__Excerpt to read__
■ ■ ■ ■
Zimbabwe’s Covid-19 response should draw lessons from the interventions made by Government in the fight against HIV to avoid early errors and reduce the negative impact on security and public health, Commander Defence Forces General Phillip Valerio Sibanda has said.
He was speaking at the eighth Uniformed Forces Health Services virtual conference where he highlighted the need to maximise the reduction of HIV services for the country to achieve targets to reduce new infections and deaths.
The conference, which seeks to bring together key military health experts from the SADC region and beyond to share scientific knowledge and experiences, is running under the theme “HIV and Covid-19: Facing the Challenge.”
General Sibanda said Covid-19 had adversely affected essential health systems and was undermining programmes to address HIV and other global health priorities.
“As we continue our fight against Covid-19, we should remain focused on the United Nations goal of achieving an HIV free generation and an end to HIV transmission by 2030. Our responses must leverage the know-how, analytical capacity and strategic information systems developed through HIV interventions to fully optimize the agility of our Covid-19 responses to adapt to an evolving evidence base, improve performance over time and effectively identify and reach communities at risk of being left behind,” he said.
In 2020, about 37,6 million people were living with HIV globally and there were 690 000 deaths from Aids related illnesses.
■ ■ ■ ■
__Required action 1__
Reproduce, word for word, the part of the Covid-19 and HIV article that opens with the words containing "He was speaking" and closes with "global health priorities.".
__Required action 2__
Carry on the Covid-19 and HIV article from the point where it stops.

__Exercise data__
■ ■ ■ ■
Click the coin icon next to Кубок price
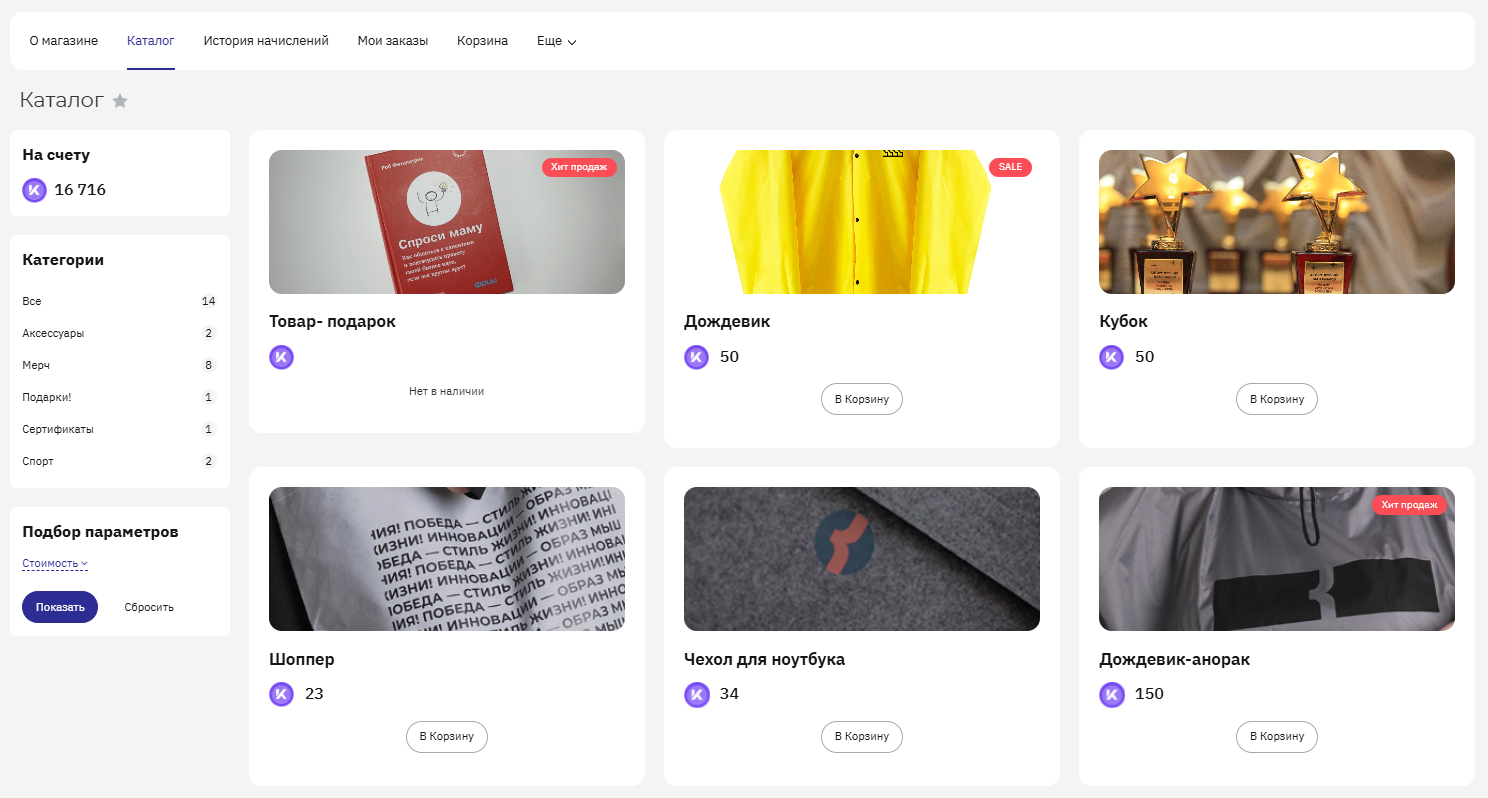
■ ■ ■ ■
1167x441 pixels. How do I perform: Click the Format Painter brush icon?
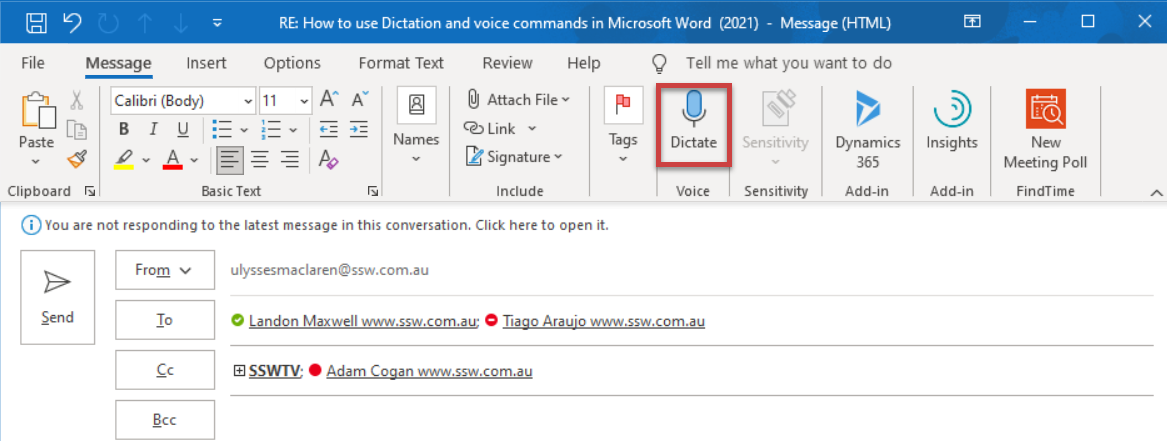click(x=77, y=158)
■ ■ ■ ■
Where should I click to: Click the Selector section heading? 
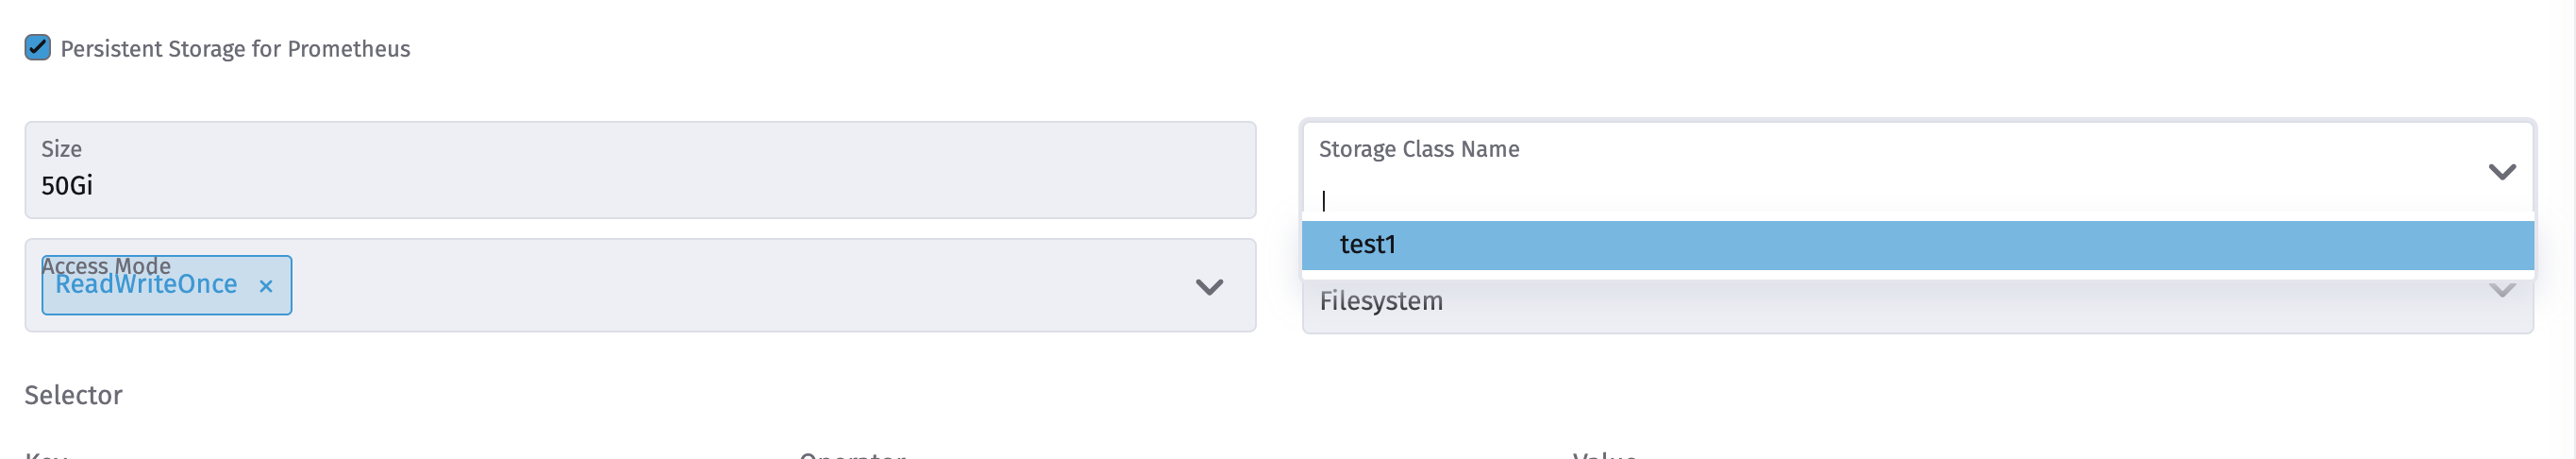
■ ■ ■ ■
__Expected output 1__
He was speaking at the eighth Uniformed Forces Health Services virtual conference where he highlighted the need to maximise the reduction of HIV services for the country to achieve targets to reduce new infections and deaths.
The conference, which seeks to bring together key military health experts from the SADC region and beyond to share scientific knowledge and experiences, is running under the theme “HIV and Covid-19: Facing the Challenge.”
General Sibanda said Covid-19 had adversely affected essential health systems and was undermining programmes to address HIV and other global health priorities.

__Expected output 2__
“According to modelling exercises from the HIV Modelling Consortium in collaboration with the World Health Organisation (WHO) and UNAIDS, a six-month 50 percent disruption in HIV treatment could lead to 300 000 extra aids-related deaths in Sub-Saharan Africa over a one-year period, a region where 440 000 people died of Aids-related illnesses in 2019 bringing us back to the 2011 mortality levels.
Likewise, a six-month service disruption in programmes to prevent mother-to-child transmission of HIV could cause new infections among children to increase by 40–80 percent in high-burden countries,” said Gen Sibanda.
He said agility and commitment would be required to prevent disruptions in HIV services associated with the Covid-19 crisis adding that the world urgently needed to substantially increase investments in the responses to both HIV and Covid-19.
Gen Sibanda said the pandemic had affected all facets of the security sector, including defence forces, which had been deployed to assist civilian authorities in fighting the pandemic in many countries.
“The Covid-19 pandemic is a public health ‘war’, and we as security forces, have joined the war to contain the pandemic and prevent its further spread,” he said.